Thoughts
NVIDIA first properly addressed the need to toggle between integrated and dedicated mobile graphics on mid-to-high-end notebooks with its Switchable Graphics technology, released in 2007.The reason for debuting the technology still lies with the fact that discrete mobile GPUs (mGPUs) are considerably better at rendering games and running GPU-accelerated workloads than their integrated counterparts, but the cost of doing so is manifested in greater power-draw and shorter battery life. Not a problem when on the mains power, yet very pertinent if mains-free.
When running a laptop in battery mode, Switchable Graphics aims to strike an optimum balance by switching off the mGPU when its heavy-duty performance is not required, so whilst the latest iteration of the technology offers a one-touch solution, there exist significant drawbacks that may not be obvious to the novice user - screen flicker, transition time, and the need, sometimes, to manually toggle states are to name but three.
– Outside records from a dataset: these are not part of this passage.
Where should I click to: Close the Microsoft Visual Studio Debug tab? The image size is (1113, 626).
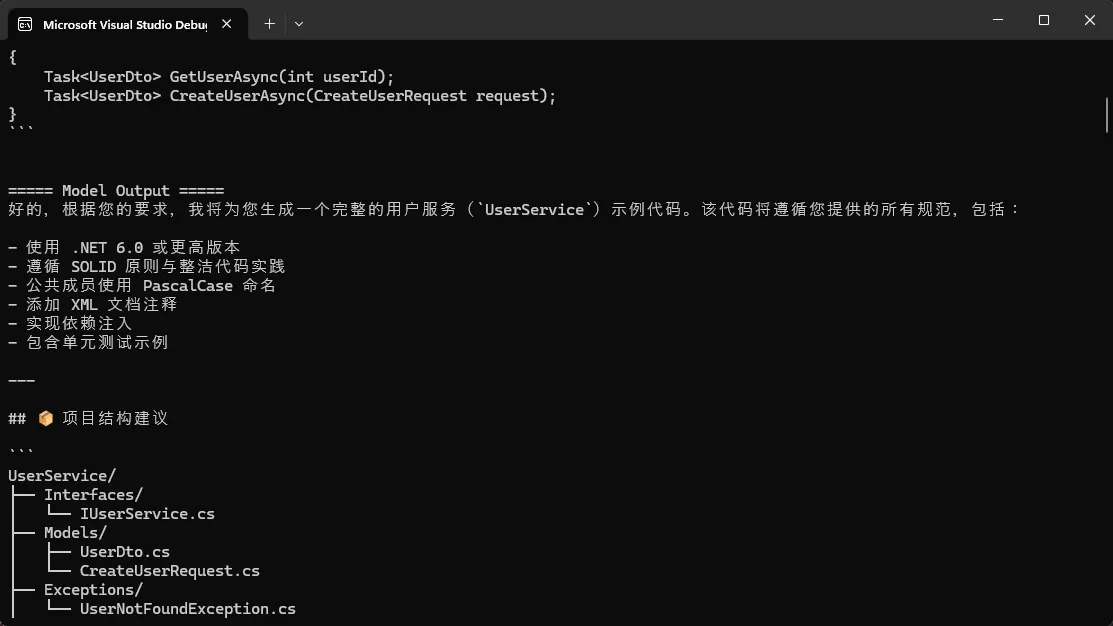coord(226,24)
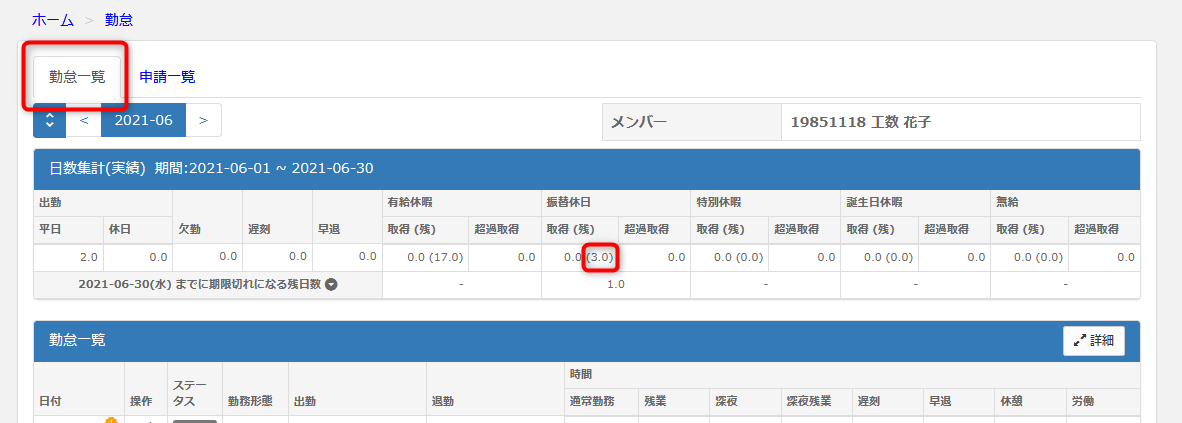Click the member name field 工数 花子
Screen dimensions: 1182x423
click(860, 122)
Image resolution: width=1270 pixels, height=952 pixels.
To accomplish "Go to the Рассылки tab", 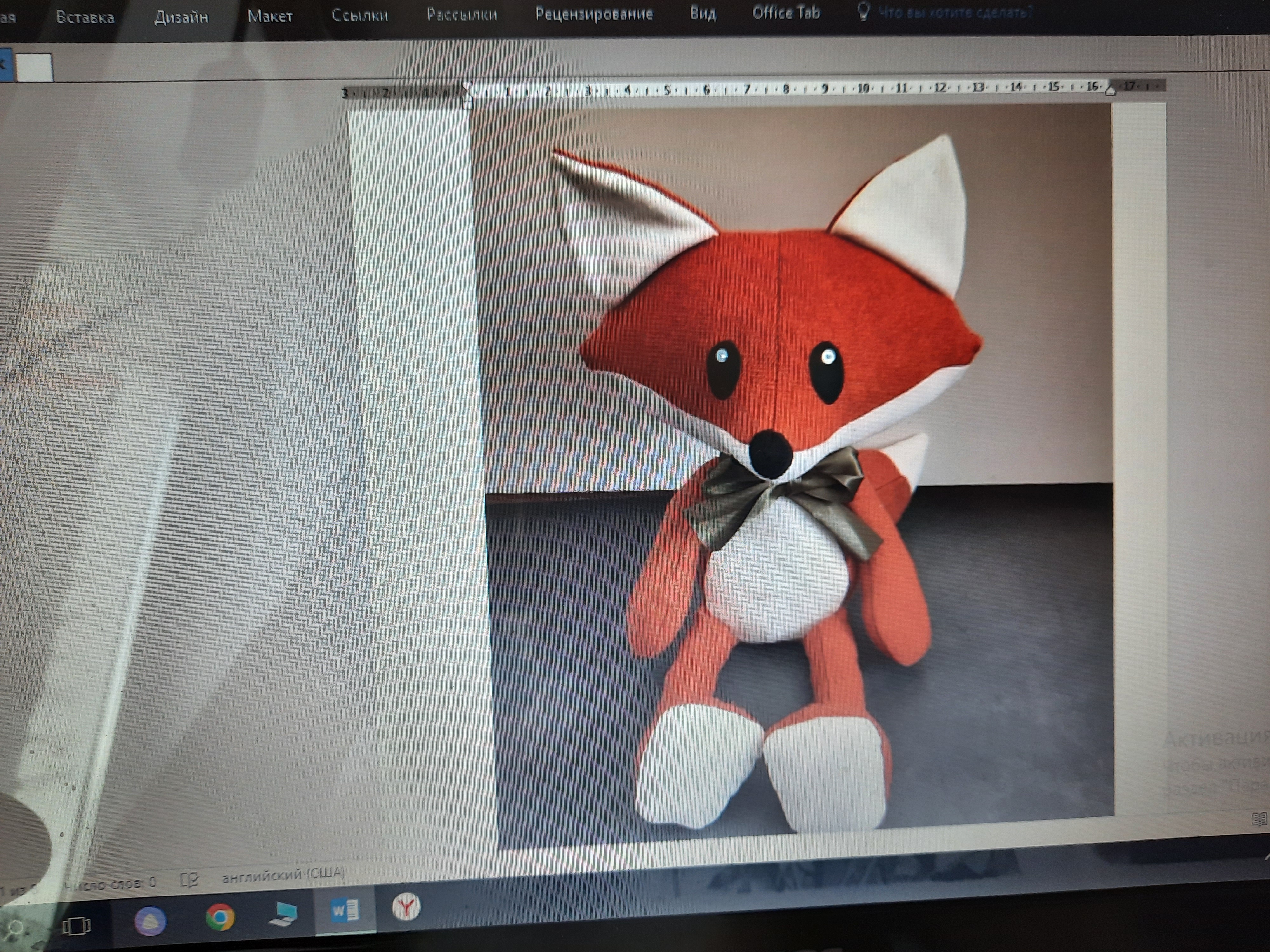I will 462,14.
Hoping to simplify matters with a transparent, intuitive system, NVIDIA is rolling in Optimus technology into a number of NVIDIA mGPU-powered premium laptops, to be made available to the public in summer 2010.
On a hardware level, Optimus works by having commonality in how the IGP and mGPU display the output, where, put very simply, the discrete card uses the IGP's video-transport system when activated but is switched off at all other times.
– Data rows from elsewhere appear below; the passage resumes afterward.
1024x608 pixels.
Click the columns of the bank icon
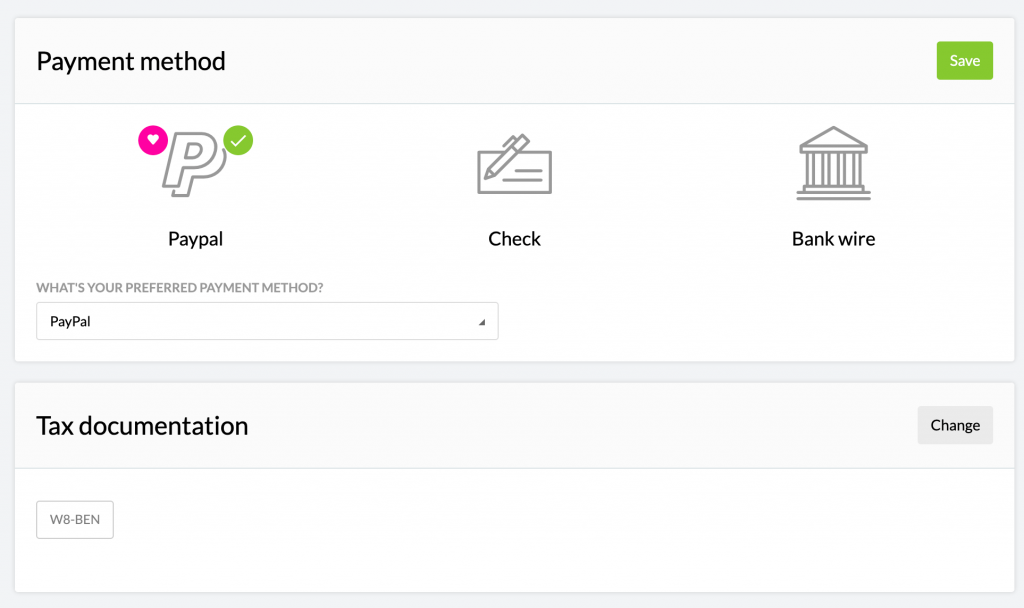833,169
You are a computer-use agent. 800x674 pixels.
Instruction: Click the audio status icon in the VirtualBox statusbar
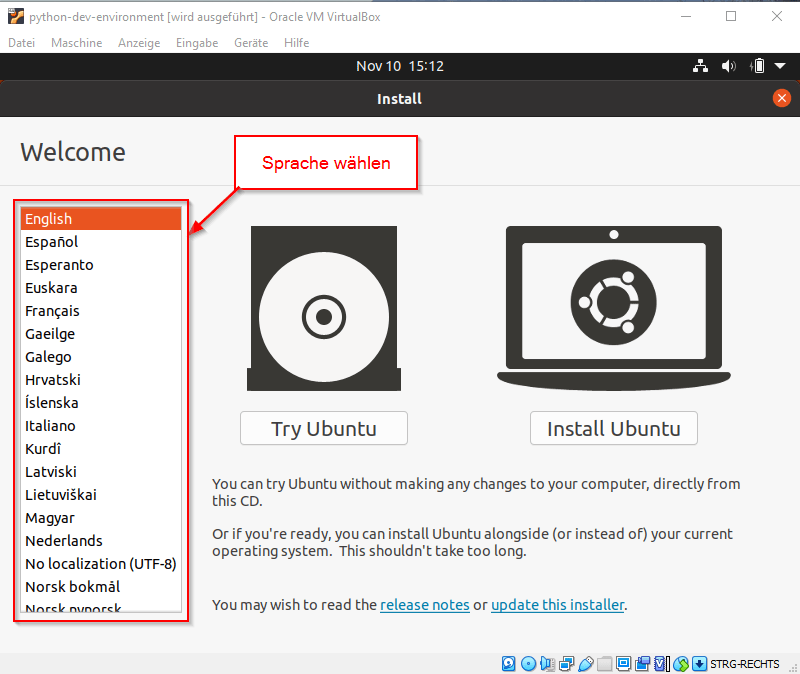(x=545, y=663)
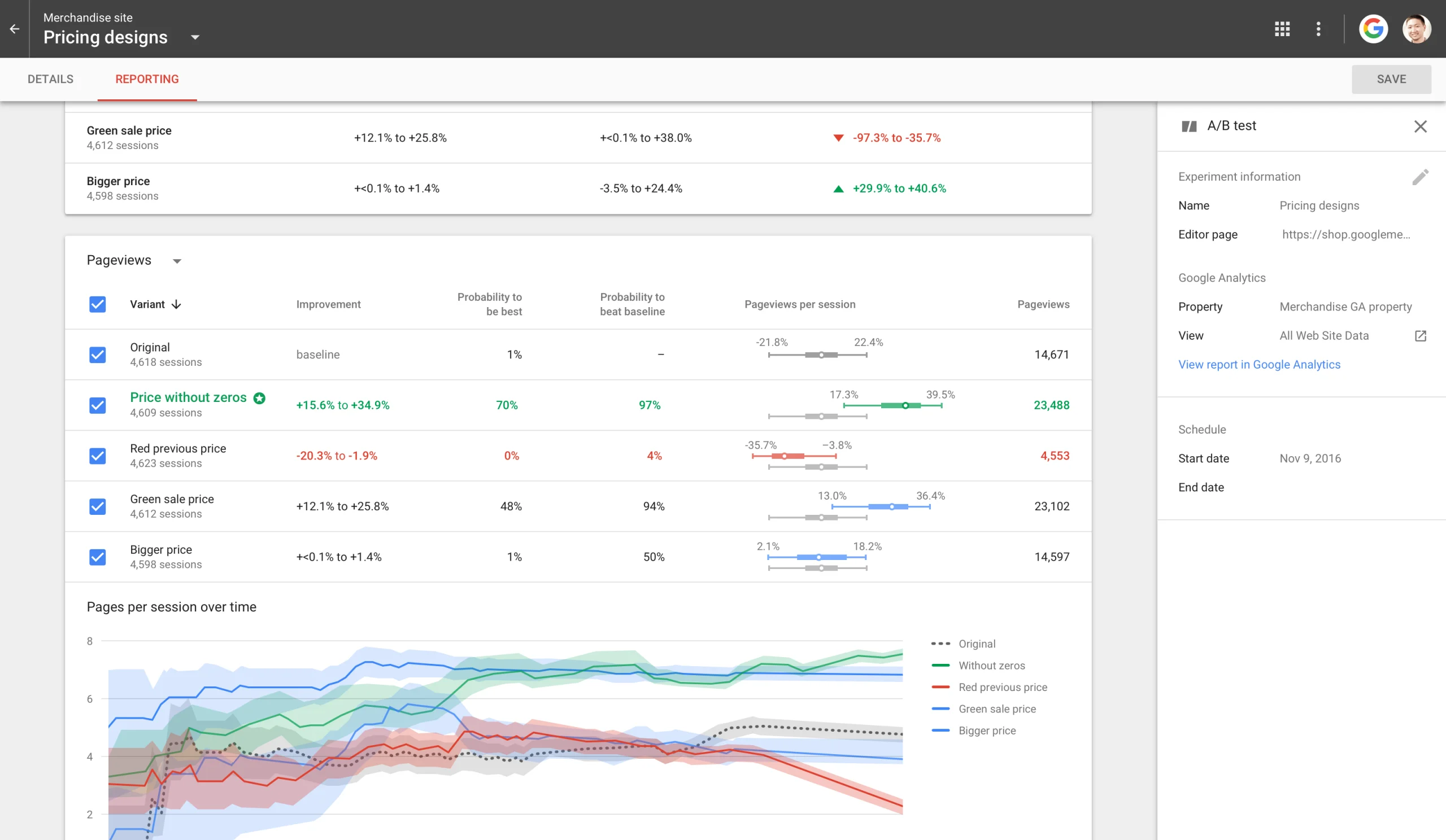Switch to the DETAILS tab
Viewport: 1446px width, 840px height.
point(50,79)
The benefit of such an approach, as we have observed, is a system where the user is completely oblivious as to how the output is generated. GPU-heavy tasks are run on the mGPU and basic imagery on the IGP, with the notebook resorting to the lower-power IGP whenever possible, to increase mobile battery life.
After a hands-on play with an Optimus-toting ASUS laptop we come away with a positive impression. This isn't ground-breaking tech; it won't make your games run faster or your laptop to have increased battery life if running solely on the IGP. Rather, Optimus helps premium laptops to function the way they were designed to do.
The technology will be rolled into next-generation ION and future iterations of a broad range of mobile NVIDIA GPUs. We just hope that NVIDIA extends it to the desktop, as well, because saving power is a selling point, and it may help NVIDIA shift a few extra GeForce cards to boot.
Optimus is easy-to-understand NVIDIA-only technology that makes sense. Its very success is the transparency - something that will give NVIDIA's marketing team a few headaches. From what we have seen, it works, and works well, and should sound the death-knell to previous iterations of Switchable Graphics.
Bottom line: the £750 laptop that you could purchase in August 2010 may be outfitted with Optimus technology, but, if NVIDIA succeeds, you may never know it's there.